Suppose we have these classes: 

public abstract class SuperHero {

    private String name;
    private List<String> powers;

    public String getName() {
        return name;
    }

    public void setName(String name) {
        this.name = name;
    }

    public List<String> getPowers() {
        return powers;
    }

    public void setPowers(List<String> powers) {
        this.powers = powers;
    }
}
public class SpiderMan extends SuperHero {

    private String catchPhrase;

    public String getCatchPhrase() {
        return catchPhrase;
    }

    public void setCatchPhrase(String catchPhrase) {
        this.catchPhrase = catchPhrase;
    }
}

Let’s use reflection to print all the methods names.
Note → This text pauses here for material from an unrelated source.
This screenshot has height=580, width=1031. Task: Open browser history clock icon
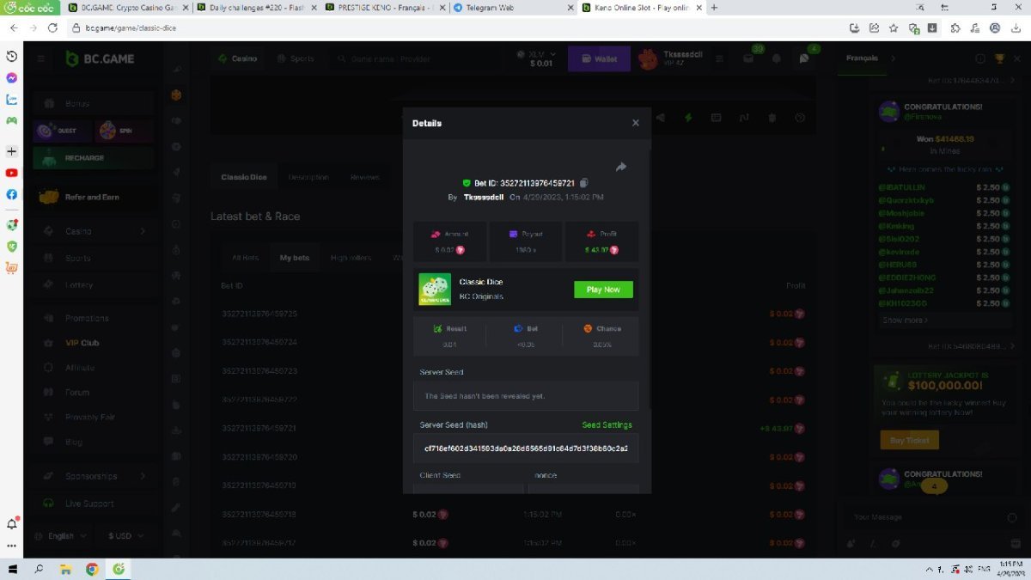12,56
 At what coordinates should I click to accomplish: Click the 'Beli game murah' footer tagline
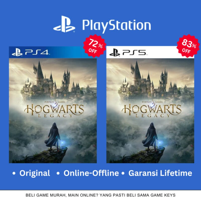(x=101, y=195)
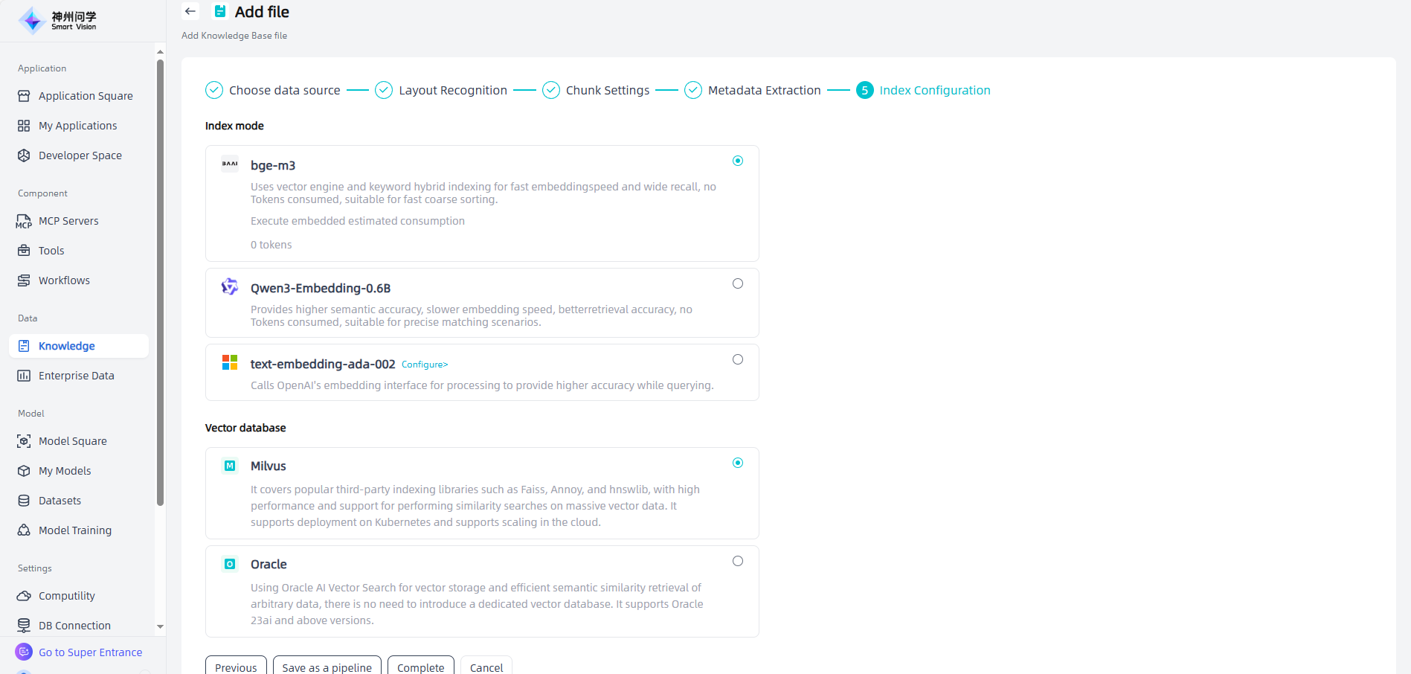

public static void main(String args[]) throws Exception {
    printClazzMethods(SpiderMan.class);
}

public static void printClazzMethods(Class clazz) throws IllegalAccessException, InstantiationException {
    for (Method method : clazz.getDeclaredMethods()) {
        System.out.println(method.getName());
    }
}

getCatchPhrase
setCatchPhrase
Process finished with exit code 0

So, what happened? When doing reflection, Java will only give you the declared methods of the given class. If you want to access all the methods, including those in the superclass, you have to explicitly ask for them.

public static void main(String args[]) throws Exception {
    printClazzAndSuperclassMethods(SpiderMan.class);
}

/*----- You can create your own iterate solution -----*/
public static void printClazzAndSuperclassMethods(Class clazz) throws IllegalAccessException, InstantiationException {
    if (clazz.getSuperclass() != Object.class) { // Because I don’t want to print Objet’s methods
        printClazzAndSuperclassMethods(clazz.getSuperclass());
    }
    for (Method method : clazz.getDeclaredMethods()) {
        System.out.println(method.getName());
    }
}

getName
setName
getPowers
setPowers
getCatchPhrase
setCatchPhrase
Process finished with exit code 0

Let us modify our classes to see some of the information we can get from the fields:

public abstract class SuperHero {

    protected String name;
    public List<String> powers;

    public String getName() {
        return name;
    }

    public void setName(String name) {
        this.name = name;
    }

    public List<String> getPowers() {
        return powers;
    }

    public void setPowers(List<String> powers) {
        this.powers = powers;
    }
}

public class SpiderMan extends SuperHero {

    private String catchPhrase;

    public String getCatchPhrase() {
        return catchPhrase;
    }

    public void setCatchPhrase(String catchPhrase) {
        this.catchPhrase = catchPhrase;
    }
}

By doing a simple field introspection:

public static void main(String args[]) throws Exception {
    printFields(SpiderMan.class);
}

public static void printFields(Class clazz) throws IllegalAccessException, InstantiationException {
    if (clazz.getSuperclass() != Object.class) {
        printFields(clazz.getSuperclass());
    }
    for (Field field : clazz.getDeclaredFields()) {
        // You can see the getModifiers values in Modifier class
        System.out.println("Field " + field.getName() + " has modifier " + field.getModifiers() 
            + " with type " + field.getType());
    }
}

We get:

Field name has modifier 4 with type class java.lang.String
Field powers has modifier 1 with type interface java.util.List
Field catchPhrase has modifier 2 with type class java.lang.String

Process finished with exit code 0

As you can see relfection is not hard at all. Is just a matter of knowing the API and have a clear understanding of what you're trying to solve. There's a lot more you can do with reflection. I will continue posting some more real life escenarios where reflection is very helpful. Remember that reflection is a very expensive operation so you shouldn't be using it just because it's acool way to approach the problem. But if you need to create generic implementations, reflection is a nice way to go!